As a result, the people of the earth have turned wicked and evil towards one another and all the earth’s creatures. Noah has a dream that a massive flood destroys the world. To find out what the dream means, Noah and his family travel to see his grandfather, the very old but wise Methuselah (Anthony Hopkins).  
On their journey, they come across young Ila (Skylar Burke), whose family was murdered by scavengers. Noah adopts Ila and she joins the family on their quest. While traveling they meet the “Watchers,” large rock-like creatures who are fallen angels, cast out of heaven.
The “Watchers” help Noah find Methuselah, who serves Noah a potion. Noah has a vision that tells him he must build an ark and load up all the animals into the ark, with one male and female of each kind.
With the help of the “Watchers,” Noah builds the ark. The massive ship floats away, leaving thousands of people screaming and drowning in the flood waters.
The leader of Cain’s descendants, Tubal Cain (Ray Winstone), out of selfishness finds a way to secretly board the ark when the flood starts. He plans to kill Noah.
Additionally, because Noah believes the Creator’s plan is to destroy human life forever, he faces the difficult dilemma of killing the child that Ila (Emma Watson), now an adult, bears.
There are several controversies about the movie, beginning with the fact that “The Creator” is used as a substitute word for God. Although many may be offended by this, the different term does distract from the story.
Another controversy is the environmental theme that Earth would be better off left to animals without the existence of man. This offends those who believe God had mercy on man, giving the human race another chance to cooperate and to be a steward of the earth using everything provided, including animal meat.

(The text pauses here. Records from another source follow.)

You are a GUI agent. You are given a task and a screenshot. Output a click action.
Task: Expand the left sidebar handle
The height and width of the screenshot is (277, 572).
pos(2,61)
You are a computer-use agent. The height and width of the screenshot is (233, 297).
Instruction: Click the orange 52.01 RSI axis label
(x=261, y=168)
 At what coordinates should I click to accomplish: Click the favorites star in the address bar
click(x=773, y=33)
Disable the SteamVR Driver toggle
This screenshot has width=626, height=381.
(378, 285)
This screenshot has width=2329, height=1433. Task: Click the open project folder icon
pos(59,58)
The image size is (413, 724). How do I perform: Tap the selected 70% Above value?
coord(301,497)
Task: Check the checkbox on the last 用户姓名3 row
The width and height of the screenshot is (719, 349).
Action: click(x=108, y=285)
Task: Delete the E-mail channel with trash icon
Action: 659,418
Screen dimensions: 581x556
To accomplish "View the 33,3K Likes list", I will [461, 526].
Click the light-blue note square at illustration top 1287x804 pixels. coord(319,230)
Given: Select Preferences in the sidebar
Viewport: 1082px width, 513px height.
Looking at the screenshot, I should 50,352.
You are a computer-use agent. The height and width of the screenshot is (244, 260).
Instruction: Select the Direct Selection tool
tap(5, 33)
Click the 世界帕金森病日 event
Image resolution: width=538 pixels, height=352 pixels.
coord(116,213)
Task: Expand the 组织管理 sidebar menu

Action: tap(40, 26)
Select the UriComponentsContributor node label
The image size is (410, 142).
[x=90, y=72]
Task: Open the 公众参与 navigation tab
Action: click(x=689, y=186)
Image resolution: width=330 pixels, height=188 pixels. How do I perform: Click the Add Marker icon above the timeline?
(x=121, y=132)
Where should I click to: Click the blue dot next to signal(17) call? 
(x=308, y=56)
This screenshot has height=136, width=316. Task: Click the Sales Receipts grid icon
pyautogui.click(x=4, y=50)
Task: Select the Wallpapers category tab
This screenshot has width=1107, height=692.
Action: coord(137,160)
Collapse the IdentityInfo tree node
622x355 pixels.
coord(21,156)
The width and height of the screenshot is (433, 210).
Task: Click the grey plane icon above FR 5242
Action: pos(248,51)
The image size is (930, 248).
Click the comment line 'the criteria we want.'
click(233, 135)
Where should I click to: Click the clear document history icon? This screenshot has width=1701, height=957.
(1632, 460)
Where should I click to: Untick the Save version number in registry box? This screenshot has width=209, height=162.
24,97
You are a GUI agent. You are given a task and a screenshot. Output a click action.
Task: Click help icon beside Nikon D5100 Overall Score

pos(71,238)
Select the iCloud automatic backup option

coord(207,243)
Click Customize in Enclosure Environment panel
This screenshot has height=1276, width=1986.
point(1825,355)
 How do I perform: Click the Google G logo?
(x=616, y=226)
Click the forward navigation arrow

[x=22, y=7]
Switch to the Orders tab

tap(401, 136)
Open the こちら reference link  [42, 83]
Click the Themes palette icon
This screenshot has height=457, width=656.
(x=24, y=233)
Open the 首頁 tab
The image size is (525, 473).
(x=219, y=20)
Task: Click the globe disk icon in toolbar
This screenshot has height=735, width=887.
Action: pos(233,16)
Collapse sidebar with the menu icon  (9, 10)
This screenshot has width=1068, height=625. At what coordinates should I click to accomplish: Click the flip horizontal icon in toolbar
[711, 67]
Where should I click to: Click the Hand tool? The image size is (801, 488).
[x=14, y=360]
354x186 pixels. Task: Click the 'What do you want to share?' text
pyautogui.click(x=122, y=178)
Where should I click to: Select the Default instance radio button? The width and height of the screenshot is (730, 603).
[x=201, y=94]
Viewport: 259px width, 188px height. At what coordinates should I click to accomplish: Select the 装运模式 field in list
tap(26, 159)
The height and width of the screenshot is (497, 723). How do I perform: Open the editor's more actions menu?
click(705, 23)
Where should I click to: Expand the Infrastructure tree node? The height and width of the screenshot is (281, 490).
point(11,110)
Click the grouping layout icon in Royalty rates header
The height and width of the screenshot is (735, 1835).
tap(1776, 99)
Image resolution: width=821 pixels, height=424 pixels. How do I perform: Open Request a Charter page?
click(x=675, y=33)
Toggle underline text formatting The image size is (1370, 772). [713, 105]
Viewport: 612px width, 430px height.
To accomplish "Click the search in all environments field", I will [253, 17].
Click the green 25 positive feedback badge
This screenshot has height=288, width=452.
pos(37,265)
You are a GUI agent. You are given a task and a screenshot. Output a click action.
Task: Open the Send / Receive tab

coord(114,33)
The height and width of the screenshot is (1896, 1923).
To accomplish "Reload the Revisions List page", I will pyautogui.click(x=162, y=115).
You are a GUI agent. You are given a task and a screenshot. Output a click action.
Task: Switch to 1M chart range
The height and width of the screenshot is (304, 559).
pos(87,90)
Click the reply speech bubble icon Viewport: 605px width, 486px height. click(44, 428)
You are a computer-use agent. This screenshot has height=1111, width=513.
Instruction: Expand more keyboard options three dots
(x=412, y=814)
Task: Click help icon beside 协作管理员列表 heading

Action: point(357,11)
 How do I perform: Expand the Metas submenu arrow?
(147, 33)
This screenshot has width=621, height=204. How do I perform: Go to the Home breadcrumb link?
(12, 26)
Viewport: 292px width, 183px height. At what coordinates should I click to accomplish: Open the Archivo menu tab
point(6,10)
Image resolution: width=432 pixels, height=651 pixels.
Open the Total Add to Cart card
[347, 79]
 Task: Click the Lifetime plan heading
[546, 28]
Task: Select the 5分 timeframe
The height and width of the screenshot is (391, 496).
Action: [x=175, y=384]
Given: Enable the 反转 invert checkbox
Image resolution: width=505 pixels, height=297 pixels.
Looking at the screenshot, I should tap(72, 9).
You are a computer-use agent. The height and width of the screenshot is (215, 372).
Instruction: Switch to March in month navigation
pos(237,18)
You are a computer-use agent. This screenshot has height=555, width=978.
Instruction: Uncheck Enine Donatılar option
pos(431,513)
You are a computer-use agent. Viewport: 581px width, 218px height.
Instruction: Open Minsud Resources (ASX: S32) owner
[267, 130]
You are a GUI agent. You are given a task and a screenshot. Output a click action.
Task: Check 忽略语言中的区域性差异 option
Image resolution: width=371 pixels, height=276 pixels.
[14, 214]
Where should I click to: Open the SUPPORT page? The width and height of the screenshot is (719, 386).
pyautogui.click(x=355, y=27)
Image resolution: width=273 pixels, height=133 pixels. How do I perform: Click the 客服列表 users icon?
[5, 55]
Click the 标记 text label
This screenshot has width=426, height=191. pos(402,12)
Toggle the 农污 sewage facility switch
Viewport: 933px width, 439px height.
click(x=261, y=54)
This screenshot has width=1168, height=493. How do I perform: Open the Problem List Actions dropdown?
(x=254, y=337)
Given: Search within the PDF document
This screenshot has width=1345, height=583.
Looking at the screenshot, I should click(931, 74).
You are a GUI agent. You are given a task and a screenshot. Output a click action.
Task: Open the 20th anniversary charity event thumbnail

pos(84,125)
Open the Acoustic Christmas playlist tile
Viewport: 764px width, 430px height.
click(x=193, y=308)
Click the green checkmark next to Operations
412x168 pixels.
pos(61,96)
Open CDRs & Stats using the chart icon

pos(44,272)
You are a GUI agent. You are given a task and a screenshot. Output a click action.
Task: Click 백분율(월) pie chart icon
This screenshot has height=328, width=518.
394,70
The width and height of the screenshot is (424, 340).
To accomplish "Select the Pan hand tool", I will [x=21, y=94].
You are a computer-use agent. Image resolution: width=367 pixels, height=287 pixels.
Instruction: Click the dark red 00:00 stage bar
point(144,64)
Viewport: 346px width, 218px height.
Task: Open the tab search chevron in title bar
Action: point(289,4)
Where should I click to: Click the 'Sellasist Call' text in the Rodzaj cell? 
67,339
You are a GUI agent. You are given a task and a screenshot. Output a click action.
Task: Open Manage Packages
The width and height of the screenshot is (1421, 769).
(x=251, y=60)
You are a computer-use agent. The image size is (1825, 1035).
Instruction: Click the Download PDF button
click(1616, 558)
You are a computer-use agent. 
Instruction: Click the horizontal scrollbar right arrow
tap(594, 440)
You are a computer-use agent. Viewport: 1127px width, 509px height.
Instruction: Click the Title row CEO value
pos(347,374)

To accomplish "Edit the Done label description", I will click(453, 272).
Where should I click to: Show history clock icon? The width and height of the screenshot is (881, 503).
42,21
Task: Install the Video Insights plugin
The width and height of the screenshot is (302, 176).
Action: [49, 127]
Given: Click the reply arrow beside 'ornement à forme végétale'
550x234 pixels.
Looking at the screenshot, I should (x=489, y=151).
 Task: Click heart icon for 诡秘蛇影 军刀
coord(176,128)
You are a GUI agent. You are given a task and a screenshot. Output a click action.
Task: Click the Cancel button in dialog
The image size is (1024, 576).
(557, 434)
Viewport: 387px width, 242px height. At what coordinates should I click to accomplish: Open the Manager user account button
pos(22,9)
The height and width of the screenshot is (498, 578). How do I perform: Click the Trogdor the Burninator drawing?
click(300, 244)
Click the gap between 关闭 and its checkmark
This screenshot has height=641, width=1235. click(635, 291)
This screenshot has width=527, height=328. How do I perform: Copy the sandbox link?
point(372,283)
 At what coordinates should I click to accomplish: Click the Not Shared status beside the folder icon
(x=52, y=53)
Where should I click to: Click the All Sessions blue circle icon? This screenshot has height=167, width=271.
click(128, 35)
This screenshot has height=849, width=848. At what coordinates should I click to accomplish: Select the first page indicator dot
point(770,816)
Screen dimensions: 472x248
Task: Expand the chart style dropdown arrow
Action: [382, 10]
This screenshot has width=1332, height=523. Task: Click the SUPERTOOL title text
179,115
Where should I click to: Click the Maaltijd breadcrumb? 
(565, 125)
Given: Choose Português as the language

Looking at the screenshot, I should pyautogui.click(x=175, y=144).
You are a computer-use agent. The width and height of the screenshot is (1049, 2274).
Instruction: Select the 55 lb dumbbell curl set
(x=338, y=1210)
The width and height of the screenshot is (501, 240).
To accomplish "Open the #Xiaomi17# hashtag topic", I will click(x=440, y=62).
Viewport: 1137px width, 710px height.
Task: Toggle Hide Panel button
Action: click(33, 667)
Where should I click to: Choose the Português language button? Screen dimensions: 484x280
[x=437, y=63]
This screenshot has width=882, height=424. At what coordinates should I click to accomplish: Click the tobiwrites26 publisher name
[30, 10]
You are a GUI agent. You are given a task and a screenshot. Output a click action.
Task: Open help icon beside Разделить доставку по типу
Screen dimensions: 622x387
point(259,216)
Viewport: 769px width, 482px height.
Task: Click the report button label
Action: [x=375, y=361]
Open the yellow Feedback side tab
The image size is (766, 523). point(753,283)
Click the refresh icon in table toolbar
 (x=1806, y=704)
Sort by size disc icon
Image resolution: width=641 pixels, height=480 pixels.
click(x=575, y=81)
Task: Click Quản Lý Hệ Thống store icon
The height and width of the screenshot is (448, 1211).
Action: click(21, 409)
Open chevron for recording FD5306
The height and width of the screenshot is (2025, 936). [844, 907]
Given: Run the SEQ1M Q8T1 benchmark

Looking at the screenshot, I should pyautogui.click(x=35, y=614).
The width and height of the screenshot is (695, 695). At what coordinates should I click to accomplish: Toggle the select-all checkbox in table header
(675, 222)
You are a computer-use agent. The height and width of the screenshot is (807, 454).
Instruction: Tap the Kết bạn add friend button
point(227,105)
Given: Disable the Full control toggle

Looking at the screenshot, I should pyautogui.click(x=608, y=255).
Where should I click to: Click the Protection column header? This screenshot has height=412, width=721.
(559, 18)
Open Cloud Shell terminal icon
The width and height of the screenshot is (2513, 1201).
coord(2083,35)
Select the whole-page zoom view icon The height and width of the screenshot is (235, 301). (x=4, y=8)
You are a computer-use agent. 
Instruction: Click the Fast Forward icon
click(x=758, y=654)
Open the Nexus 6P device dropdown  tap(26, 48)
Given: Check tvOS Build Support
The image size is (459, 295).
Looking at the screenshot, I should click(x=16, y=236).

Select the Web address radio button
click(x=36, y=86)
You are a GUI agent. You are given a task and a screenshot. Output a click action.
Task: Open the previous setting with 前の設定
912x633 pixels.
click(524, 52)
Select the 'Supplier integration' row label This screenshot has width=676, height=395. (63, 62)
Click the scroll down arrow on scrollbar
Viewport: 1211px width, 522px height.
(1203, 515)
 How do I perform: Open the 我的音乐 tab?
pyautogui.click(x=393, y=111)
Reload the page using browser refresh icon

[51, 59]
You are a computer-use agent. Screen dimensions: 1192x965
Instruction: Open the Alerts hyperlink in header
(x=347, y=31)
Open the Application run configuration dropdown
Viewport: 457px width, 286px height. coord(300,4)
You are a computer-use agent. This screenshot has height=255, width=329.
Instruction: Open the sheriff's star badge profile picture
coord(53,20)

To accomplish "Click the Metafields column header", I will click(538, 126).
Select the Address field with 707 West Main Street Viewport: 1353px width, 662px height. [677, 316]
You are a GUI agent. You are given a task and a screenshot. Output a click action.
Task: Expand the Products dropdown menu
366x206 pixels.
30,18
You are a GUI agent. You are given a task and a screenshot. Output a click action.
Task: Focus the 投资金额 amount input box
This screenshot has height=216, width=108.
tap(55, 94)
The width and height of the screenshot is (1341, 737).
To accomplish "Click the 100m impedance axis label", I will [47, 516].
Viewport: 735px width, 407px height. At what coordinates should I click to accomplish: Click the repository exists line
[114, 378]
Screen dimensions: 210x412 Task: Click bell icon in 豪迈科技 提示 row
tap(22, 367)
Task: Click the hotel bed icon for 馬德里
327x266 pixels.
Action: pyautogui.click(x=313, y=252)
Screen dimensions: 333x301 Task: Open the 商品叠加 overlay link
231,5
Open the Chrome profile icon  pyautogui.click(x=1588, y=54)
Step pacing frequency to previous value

The story also maintains the Bible account of the flood and Noah’s ark, but to make the movie entertaining the filmmakers added plots and storylines not based on Biblical content.
These additions offer thrilling drama and action that keep the audience entertained and engaged in the movie from beginning to end.
Keep in mind that this “Hollywood Production” was made for entertainment rather than for Biblical accuracy. Although Noah acts like a crazed hippie at times, most of the acting is excellent.
The film has fantastic graphics and highly technical, computer-generated animation.
Rated PG-13, the film may not be suited for young viewers.